Thursday, September 15, 2011

Taking Responsibility of Our Mentally Ill Inmates

One of my main duties is to run three jail facilities in Palm Beach County.

I take great pride in making sure all of our inmates are treated with respect and fairness while they await trial or serve their sentences.

This is especially true for those suffering from mental illness. 

There are as many as 400-600 people with psychological disorders in our jails at any given time, constituting as much as 20 percent of the estimated 2,800 daily inmate population. We have a full-time staff of psychiatrists, nurses and social workers who provide counseling and medication to treat illnesses such as schizophrenia and bipolar disorder.

Our jails have become Palm Beach County’s largest mental health institution, where my staff cares for more mentally ill people than any of our local hospitals, halfway houses and clinics combined. Most of these inmates are repeat offenders who come in and out of our jails every year, often for committing minor crimes such as shoplifting or disorderly conduct.

It often costs us two to three times the amount to send a mentally ill person through the criminal justice system as compared to treating the same person outside the system. At roughly $120 a day, taxpayers must pick up the costs for feeding, housing and medicating an inmate with mental illness, as well as pay the salaries of everyone from corrections deputies and psychiatrists to public defenders and judges.

I’m working to change this seemingly endless cycle, not just because it’s so expensive and time consuming, but also because it’s the right thing to do. These individuals are our relatives and neighbors. They are people we see every day in our communities. They deserve to be treated humanely and cared for in the right environment.
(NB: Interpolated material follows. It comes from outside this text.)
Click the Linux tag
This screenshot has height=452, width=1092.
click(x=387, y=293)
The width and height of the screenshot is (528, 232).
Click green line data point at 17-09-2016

Here’s what I am doing as your Sheriff to reform our system:

First, the Sheriff’s Office is working more closely than ever with our community partners to divert and treat the mentally ill before they are booked in our jails. For nonviolent, mentally ill inmates in our facilities, we work with the courts to move many of them out of the jails and into long-term care facilities in community settings where they can successfully overcome barriers upon reentering society.  

Second, we are training our corrections and road deputies to better recognize signs of mental illness and steer people in need of psychological help to hospitals and clinics rather than to our jails. So far, nearly 600 of our 2,200 certified officers have completed a national training program known as Critical Incident Training, or CIT, which provides skills, knowledge and perspective in dealing with critical events involving people with mental illness. 
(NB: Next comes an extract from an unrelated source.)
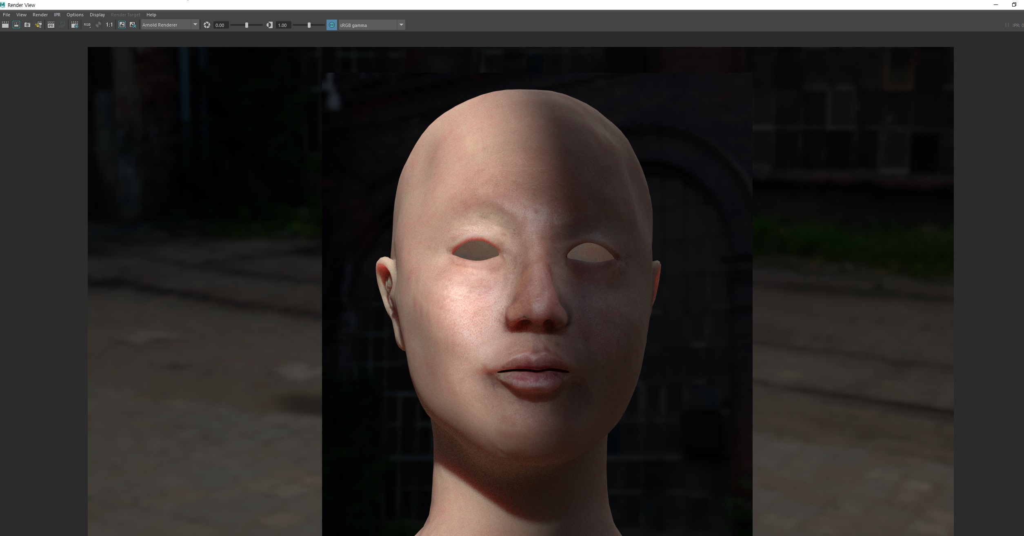Take a snapshot with the camera icon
Third, our Behavior Services Unit is expanding its follow-up to mental health-related crime cases in our community. Our staff of deputies and certified social workers assists families in finding the right resources and treatment for their loved ones with psychological problems who have had brushes with law enforcement.

These are best-practices identified by our accreditation agencies and other experts to divert the mentally ill from detention facilities and the criminal justice system. Because, as we know, once they're in our system, they stay in for a long time. 

Please don’t think that this is an issue unique to Palm Beach County.

Jails from Maine to California are housing the mentally ill largely because they have nowhere else to go. It’s part of the legacy of our country’s deinstitutionalization of mental health facilities. Since the 1960s, fewer individuals with psychological disorders are supervised by health care workers. Many are left to their own devices in maintaining their personal medication regimens.

I firmly believe that we must be at our best when caring for needy people at their worst moments. That’s why I am such an advocate for providing appropriate mental health counseling and medication, as well as for collaborating with our outside partners, to make sure we do all we can for our most vulnerable residents.

Ric Bradshaw is the Palm Beach County Sheriff.